In Australia, excess body weight tends to be more prevalent among people further down the social and economic scale.[40] Analysis of the AusDiab 1999–2000 data shows a clear social gradient in the prevalence of obesity among adult women (Figure 6). A policy and programmatic focus on only the most disadvantaged, in this instance women with primary level education, would miss the equally significant health burden from obesity among women along the remainder of the education spectrum.
Understanding health inequity in terms of the social gradient in health allows us to embrace not only conditions of poverty and exclusion but social conditions that affect everyone. In doing so, policies and programs will have greater potential to reach a wider population, thereby improving the health of more people.

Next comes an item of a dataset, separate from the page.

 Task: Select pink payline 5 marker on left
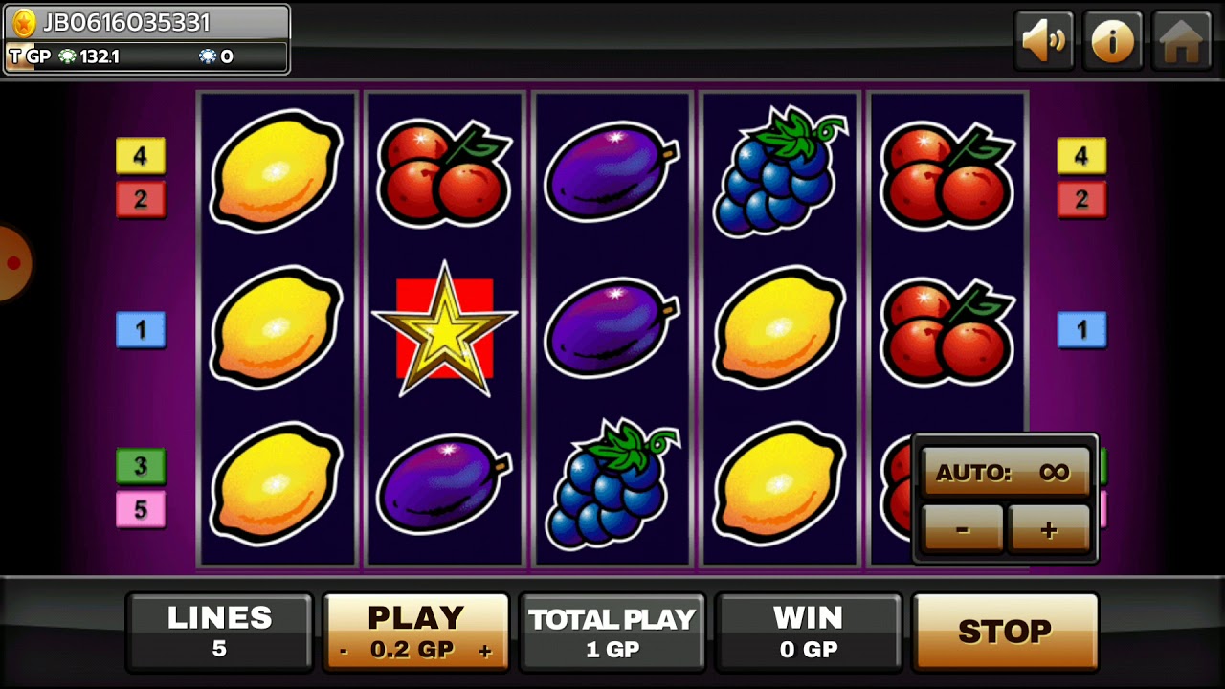coord(141,510)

Social determinants of obesity, tobacco use and alcohol consumption
Of particular relevance to obesity, alcohol consumption and tobacco use is the nature of, and inequity in:
- The physical and social experiences in early life
- Access to and quality of education
- The nature of urbanisation – how cities are planned and designed – along with the liveability and sustainability of rural locations
- Transport options
- Distribution mechanisms and consumer price of food, alcohol and tobacco
- Exposure to marketing of energy dense nutrient poor (EDNP) foods, alcohol and tobacco
- The financial, psychosocial and physical conditions of working life
- The degree of social protection provided
Culture is a major social determinant of health. For Indigenous people, health status does not correlate with position in the social gradient, as for the general population. Irrespective of SES or geographical location, Aboriginality itself is associated with poor health.[41] Specific recognition of culture, as a major social determinant of Indigenous health, is important when designing preventative health programs to contribute to ‘Close the Gap’ (see below).
Structural determinants: power, money and resources
Promoting health equity through healthy weight, responsible alcohol use and no tobacco use also means tackling some of the fundamental political, economic and cultural issues that affect people’s living conditions, their daily practices and behaviour-related risks.

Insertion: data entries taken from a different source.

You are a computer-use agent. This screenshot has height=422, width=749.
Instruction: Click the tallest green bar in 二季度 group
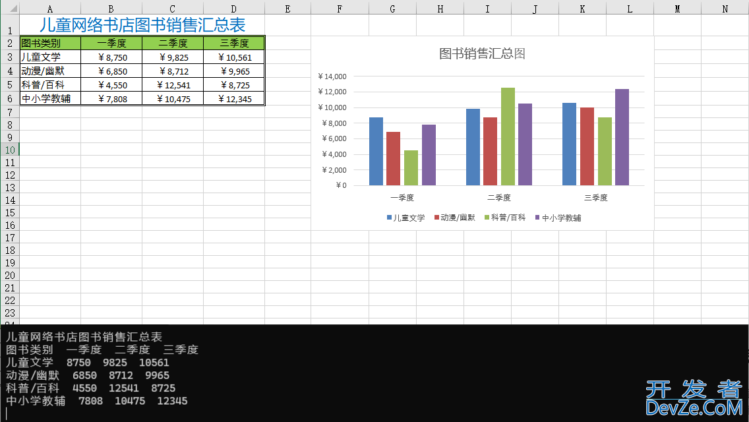(508, 136)
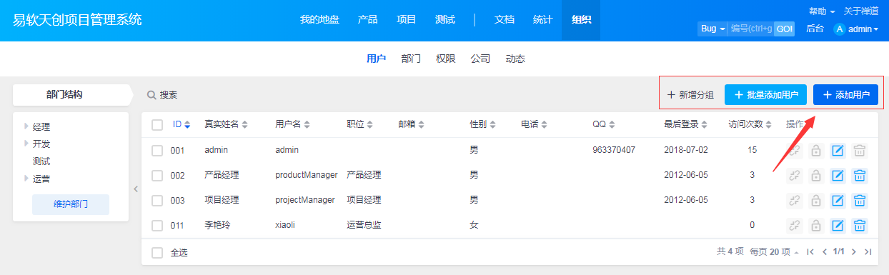889x275 pixels.
Task: Focus the 编号 ID input field
Action: tap(751, 29)
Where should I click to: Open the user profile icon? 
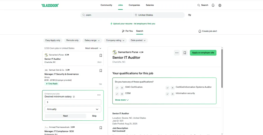point(220,5)
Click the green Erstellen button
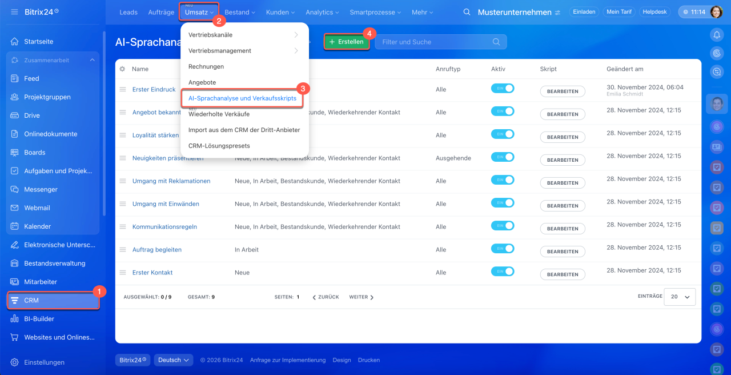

That means dealing with matters of governance; national economic priorities; trade arrangements; market deregulation and foreign direct investment; fiscal policy; and the degree to which policies, systems and processes are inclusionary – each issue very much related to the CSDH recommendation of tackling the unequal distribution of power, money and resources. Addressing these structural determinants of health inequity not only helps empower individuals and communities but also empowers national government and other key public sector institutions. For example, good global governance and regulatory frameworks create support for national governments to introduce policies that tackle corporate pressures such as irresponsible marketing.[42]
In light of the strong relationship between health and social disadvantage and the clustering of risk in the most vulnerable populations, the Taskforce welcomes the Australian Government’s Social Inclusion Agenda, and similar initiatives introduced at the state and territory level (such as South Australia’s
Social Inclusion initiative).
The Taskforce shares the Australian Government’s vision of an inclusive society as one in which all Australians feel valued and have the opportunity to participate fully in social and economic life. Health is one of the key resources that enables participation; conversely, social exclusion can itself be a contributor and determinant of poor health.